[Haskell-cafe] Re: Strange type error with associated type synonyms
jwlato at gmail.com
Thu Jun 4 07:26:53 EDT 2009
Apologies for the late contribution; I've been away recently. I have
a very strong opinion on this, though.
> From: Bulat Ziganshin <bulat.ziganshin at gmail.com>
> Thursday, May 28, 2009, 2:06:36 AM, HT wrote:
> Prelude>> let a = 'a'; b = "b" in a==b
>> Couldn't match expected type `Char' against inferred type `[Char]'
>> Is the type of 'a' wrong or that of 'b'?
> it is not important, well, at least we can live with it. Compiler
> should say:
> First argument of == should be of type String
> while a is of type Char
I find this to be a somewhat important issue. If there weren't so
many polymorphic functions it wouldn't be as big of a problem.
The only reason the first argument of == should be a String is because
the second argument is (or alternatively 2nd should be Char, etc.).
For polymorphic functions, in which the type of one argument is fixed
by another, I think the error message should ideally point out how the
compiler is getting expected/inferred types. E.g.
Couldn't match expected type `Char' against inferred type `[Char]'
Type of [first argument] to `==' must match type of [second argument]
where [first|second argument] is filled in with the appropriate expressions.

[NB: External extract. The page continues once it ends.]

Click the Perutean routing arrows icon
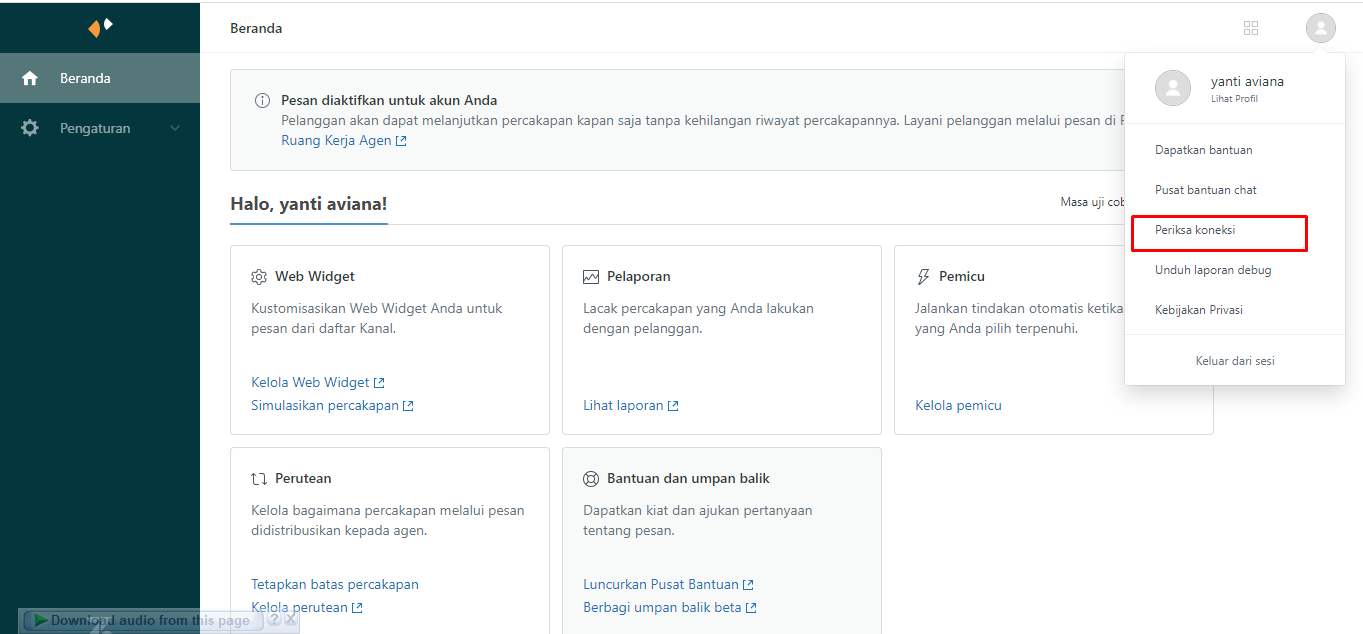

I've become somewhat adept at figuring this out, but I think it would
be helpful for those who haven't experienced it before.
A related issue is with multiple function definitions. Here's a short example:
foo n = ...
bar (Just a) = return $ somefunc a
bar (Nothing) = somefunc n
a = otherfunc
assume that 'a' and 'n' have the same type. Now the type checker
won't allow bar, because the two definitions have differing types.
GHC's error message would ideally state that the definitions for 'bar'
have differing types, but instead we get a message about mismatched
types within one of the definitions.
I know this example is rather contrived, but I don't have any real
code to hand because I've fixed it already. You get a better message
if you give a type signature for 'bar', but that requires lexical
scoping (at least in my case), which means the code would no longer be
Haskell98 (which it otherwise is IIRC).